▶ **WORK TO COMPLETE**: Count the lines in the entries below that contain the string "will", matching case exactly. Reply with the number alone.

▶ **Dataset records**:
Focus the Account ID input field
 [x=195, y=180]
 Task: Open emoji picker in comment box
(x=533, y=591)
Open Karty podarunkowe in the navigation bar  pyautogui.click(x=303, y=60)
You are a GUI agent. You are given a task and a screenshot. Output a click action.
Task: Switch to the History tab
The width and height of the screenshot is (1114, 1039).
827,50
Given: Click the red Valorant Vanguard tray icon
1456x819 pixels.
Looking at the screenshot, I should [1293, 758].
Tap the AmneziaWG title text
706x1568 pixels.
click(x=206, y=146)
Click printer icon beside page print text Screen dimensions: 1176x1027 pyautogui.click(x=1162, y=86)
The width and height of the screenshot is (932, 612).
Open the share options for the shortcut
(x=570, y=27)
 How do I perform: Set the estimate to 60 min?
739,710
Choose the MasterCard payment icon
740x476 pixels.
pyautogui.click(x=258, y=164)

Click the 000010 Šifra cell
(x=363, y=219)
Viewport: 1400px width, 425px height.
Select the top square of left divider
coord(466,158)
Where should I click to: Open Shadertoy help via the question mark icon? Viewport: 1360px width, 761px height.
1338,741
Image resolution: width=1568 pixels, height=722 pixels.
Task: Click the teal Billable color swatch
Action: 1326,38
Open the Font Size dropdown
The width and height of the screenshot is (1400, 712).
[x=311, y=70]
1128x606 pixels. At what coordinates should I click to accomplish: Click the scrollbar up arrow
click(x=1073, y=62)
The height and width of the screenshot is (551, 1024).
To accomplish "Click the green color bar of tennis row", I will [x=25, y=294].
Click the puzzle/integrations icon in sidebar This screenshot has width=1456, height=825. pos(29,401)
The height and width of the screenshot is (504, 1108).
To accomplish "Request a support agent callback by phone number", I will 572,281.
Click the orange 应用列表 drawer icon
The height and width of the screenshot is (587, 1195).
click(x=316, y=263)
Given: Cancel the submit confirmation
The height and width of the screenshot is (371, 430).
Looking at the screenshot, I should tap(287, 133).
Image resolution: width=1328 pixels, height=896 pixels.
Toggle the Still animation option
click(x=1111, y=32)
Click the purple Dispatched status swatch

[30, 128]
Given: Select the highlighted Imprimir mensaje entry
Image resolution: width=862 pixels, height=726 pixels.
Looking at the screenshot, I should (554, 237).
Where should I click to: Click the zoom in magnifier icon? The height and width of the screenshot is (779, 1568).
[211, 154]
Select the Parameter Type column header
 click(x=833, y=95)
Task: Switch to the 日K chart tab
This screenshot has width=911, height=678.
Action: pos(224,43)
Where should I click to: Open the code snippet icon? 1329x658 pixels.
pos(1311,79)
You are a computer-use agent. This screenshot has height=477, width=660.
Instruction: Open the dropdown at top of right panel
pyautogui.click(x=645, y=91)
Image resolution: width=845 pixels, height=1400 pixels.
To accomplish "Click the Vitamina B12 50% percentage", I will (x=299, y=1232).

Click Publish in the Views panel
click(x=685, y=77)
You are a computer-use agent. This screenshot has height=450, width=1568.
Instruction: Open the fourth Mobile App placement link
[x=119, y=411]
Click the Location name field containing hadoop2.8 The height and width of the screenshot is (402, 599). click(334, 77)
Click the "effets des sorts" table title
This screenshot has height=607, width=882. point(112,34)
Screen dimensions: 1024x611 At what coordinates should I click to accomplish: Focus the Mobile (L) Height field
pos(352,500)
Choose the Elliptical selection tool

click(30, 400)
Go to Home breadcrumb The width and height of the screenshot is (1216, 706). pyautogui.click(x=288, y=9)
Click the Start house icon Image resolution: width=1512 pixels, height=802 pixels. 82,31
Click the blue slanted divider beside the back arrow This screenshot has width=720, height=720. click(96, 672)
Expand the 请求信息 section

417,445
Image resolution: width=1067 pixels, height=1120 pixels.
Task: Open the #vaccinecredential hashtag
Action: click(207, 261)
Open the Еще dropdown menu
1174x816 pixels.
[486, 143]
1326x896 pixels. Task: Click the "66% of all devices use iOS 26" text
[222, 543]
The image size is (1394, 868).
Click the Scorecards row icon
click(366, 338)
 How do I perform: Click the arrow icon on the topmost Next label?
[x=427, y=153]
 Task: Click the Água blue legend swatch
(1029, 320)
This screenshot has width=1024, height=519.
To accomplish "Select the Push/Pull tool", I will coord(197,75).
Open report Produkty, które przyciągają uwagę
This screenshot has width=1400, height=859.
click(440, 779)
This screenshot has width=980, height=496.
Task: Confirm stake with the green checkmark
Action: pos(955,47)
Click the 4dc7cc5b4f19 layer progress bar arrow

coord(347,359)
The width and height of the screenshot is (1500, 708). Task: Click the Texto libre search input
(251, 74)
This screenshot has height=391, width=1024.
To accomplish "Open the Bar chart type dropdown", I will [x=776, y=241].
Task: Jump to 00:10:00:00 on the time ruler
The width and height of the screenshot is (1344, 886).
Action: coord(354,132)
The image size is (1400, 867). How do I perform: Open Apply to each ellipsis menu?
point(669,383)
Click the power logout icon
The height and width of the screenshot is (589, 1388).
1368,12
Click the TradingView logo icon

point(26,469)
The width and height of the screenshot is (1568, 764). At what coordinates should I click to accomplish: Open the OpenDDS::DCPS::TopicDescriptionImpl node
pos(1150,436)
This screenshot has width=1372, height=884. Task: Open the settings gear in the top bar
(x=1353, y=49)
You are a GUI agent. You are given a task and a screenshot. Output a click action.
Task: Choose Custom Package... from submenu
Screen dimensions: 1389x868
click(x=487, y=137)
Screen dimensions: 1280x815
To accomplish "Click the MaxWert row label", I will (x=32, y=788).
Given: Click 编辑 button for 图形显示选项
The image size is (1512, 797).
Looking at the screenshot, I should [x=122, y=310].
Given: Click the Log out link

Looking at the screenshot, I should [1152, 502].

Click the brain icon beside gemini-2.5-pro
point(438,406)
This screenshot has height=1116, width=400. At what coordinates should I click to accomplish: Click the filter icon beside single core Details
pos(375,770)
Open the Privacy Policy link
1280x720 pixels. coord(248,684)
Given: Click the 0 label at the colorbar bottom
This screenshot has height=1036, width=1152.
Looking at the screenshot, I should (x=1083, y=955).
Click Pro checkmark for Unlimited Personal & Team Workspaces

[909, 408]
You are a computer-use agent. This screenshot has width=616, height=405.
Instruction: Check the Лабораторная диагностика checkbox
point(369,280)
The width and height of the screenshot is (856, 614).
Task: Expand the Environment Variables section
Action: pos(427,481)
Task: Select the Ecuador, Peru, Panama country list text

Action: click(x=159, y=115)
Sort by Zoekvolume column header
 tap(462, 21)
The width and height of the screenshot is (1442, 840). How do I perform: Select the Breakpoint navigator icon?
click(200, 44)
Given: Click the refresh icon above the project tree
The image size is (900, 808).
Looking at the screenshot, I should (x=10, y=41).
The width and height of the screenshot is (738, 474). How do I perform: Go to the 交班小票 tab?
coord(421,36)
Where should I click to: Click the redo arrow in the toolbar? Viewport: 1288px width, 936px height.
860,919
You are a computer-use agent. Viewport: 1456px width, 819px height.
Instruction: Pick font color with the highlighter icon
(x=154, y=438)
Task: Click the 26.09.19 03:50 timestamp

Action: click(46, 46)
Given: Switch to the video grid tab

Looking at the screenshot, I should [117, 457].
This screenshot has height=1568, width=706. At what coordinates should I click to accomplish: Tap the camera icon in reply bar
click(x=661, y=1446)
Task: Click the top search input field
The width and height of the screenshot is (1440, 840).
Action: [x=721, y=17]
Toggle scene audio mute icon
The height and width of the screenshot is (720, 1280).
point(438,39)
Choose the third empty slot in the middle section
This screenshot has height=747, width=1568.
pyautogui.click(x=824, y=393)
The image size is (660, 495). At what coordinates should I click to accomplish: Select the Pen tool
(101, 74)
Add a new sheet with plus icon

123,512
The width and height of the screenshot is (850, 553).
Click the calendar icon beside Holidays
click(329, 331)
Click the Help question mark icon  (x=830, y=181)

▶ **TASK OUTPUT**: 6